NeuroImage (Nov 2024)
Representational dissimilarity component analysis (ReDisCA)
Abstract
The principle of Representational Similarity Analysis (RSA) posits that neural representations reflect the structure of encoded information, allowing exploration of spatial and temporal organization of brain information processing. Traditional RSA when applied to EEG or MEG data faces challenges in accessing activation time series at the brain source level due to modeling complexities and insufficient geometric/anatomical data.To overcome this, we introduce Representational Dissimilarity Component Analysis (ReDisCA), a method for estimating spatial–temporal components in EEG or MEG responses aligned with a target representational dissimilarity matrix (RDM).
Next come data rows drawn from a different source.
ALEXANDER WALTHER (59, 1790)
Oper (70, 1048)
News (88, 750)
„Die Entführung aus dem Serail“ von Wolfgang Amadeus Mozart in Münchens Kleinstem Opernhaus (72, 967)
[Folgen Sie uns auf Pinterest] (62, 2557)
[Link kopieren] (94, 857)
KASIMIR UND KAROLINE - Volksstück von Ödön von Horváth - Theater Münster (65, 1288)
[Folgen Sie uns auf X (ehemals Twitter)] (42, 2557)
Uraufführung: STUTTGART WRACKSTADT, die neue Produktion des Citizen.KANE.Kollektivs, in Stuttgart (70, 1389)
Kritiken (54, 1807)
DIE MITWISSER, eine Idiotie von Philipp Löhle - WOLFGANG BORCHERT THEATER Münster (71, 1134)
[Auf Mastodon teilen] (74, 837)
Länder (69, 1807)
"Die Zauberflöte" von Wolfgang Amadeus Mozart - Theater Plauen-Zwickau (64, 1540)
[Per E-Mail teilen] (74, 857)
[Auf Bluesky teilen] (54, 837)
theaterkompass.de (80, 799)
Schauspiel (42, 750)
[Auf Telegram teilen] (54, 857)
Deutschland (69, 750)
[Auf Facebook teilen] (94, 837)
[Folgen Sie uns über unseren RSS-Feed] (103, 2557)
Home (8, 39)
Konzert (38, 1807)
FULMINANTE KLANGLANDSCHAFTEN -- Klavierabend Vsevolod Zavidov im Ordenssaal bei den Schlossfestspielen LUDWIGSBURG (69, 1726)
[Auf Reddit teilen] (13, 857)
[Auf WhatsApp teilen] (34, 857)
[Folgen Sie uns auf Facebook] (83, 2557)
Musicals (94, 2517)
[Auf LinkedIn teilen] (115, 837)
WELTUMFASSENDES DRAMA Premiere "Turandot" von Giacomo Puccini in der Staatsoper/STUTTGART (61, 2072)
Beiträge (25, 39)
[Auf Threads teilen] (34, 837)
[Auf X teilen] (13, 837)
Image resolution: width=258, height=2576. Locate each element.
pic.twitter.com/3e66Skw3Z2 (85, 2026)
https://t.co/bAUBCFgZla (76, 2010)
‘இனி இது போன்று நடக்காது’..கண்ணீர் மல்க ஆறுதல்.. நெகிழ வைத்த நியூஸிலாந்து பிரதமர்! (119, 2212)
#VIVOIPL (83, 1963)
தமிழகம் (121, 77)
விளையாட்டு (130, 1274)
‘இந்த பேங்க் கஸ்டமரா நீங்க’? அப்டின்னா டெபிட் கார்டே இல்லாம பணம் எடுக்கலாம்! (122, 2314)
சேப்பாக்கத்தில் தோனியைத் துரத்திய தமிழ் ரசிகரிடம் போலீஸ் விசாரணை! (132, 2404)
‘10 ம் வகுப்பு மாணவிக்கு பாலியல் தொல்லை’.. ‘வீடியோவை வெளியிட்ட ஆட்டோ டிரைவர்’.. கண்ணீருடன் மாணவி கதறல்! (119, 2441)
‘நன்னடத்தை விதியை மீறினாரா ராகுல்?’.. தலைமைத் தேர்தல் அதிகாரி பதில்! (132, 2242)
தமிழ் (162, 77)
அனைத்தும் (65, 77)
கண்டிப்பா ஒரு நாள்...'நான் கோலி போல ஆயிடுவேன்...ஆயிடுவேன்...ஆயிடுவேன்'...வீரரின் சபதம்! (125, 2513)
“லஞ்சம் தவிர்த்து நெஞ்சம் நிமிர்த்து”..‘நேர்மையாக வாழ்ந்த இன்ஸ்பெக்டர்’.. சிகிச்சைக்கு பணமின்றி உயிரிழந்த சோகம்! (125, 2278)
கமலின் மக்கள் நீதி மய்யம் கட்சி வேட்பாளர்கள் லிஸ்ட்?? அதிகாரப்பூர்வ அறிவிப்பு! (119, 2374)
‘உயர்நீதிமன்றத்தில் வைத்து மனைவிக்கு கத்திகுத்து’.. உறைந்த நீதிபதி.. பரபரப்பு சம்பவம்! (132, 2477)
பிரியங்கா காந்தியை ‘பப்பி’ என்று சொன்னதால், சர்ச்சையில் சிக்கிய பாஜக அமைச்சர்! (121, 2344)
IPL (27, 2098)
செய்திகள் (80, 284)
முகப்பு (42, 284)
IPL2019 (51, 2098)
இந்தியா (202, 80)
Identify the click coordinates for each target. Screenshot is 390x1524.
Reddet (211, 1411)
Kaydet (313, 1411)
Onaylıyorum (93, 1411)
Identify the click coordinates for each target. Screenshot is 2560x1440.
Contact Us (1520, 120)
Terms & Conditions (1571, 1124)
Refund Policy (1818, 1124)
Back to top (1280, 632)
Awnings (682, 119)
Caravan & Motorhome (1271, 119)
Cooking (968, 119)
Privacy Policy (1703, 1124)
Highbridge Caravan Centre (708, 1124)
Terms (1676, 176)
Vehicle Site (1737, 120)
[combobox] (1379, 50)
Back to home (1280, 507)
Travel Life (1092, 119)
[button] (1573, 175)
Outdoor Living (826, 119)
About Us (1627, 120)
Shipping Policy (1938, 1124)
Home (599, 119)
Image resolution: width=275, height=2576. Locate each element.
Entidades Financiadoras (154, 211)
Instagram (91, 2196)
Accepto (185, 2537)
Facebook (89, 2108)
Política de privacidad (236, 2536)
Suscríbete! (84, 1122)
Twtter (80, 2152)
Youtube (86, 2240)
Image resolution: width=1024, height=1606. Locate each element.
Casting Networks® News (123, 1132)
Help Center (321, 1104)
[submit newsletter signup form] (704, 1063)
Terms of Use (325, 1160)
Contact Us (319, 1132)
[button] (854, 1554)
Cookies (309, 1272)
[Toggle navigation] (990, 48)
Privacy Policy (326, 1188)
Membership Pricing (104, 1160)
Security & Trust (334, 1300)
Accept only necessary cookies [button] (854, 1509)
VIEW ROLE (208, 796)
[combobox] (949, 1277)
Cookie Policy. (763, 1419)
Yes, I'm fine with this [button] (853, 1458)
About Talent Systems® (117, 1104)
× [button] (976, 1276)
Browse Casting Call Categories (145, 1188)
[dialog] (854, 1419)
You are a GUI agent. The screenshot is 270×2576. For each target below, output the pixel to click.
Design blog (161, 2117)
ReDisCA yields informative spatial filters and associated topographies, offering insights into the location of ”representationally relevant” sources. Applied to evoked response time series, ReDisCA produces temporal source activation profiles with the desired RDM. Importantly, while ReDisCA does not require inverse modeling its output is consistent with EEG and MEG observation equation and can be used as an input to rigorous source localization procedures.Demonstrating ReDisCA’s efficacy through simulations and comparison with conventional methods, we show superior source localization accuracy and apply the method to real EEG and MEG datasets, revealing physiologically plausible representational structures without inverse modeling. ReDisCA adds to the family of inverse modeling free methods such as independent component analysis (Makeig, 1995), Spatial spectral decomposition (Nikulin, 2011), and Source power comodulation (Dähne, 2014) designed for extraction sources with desired properties from EEG or MEG data. Extending its utility beyond EEG and MEG analysis, ReDisCA is likely to find application in fMRI data analysis and exploration of representational structures emerging in multilayered artificial neural networks.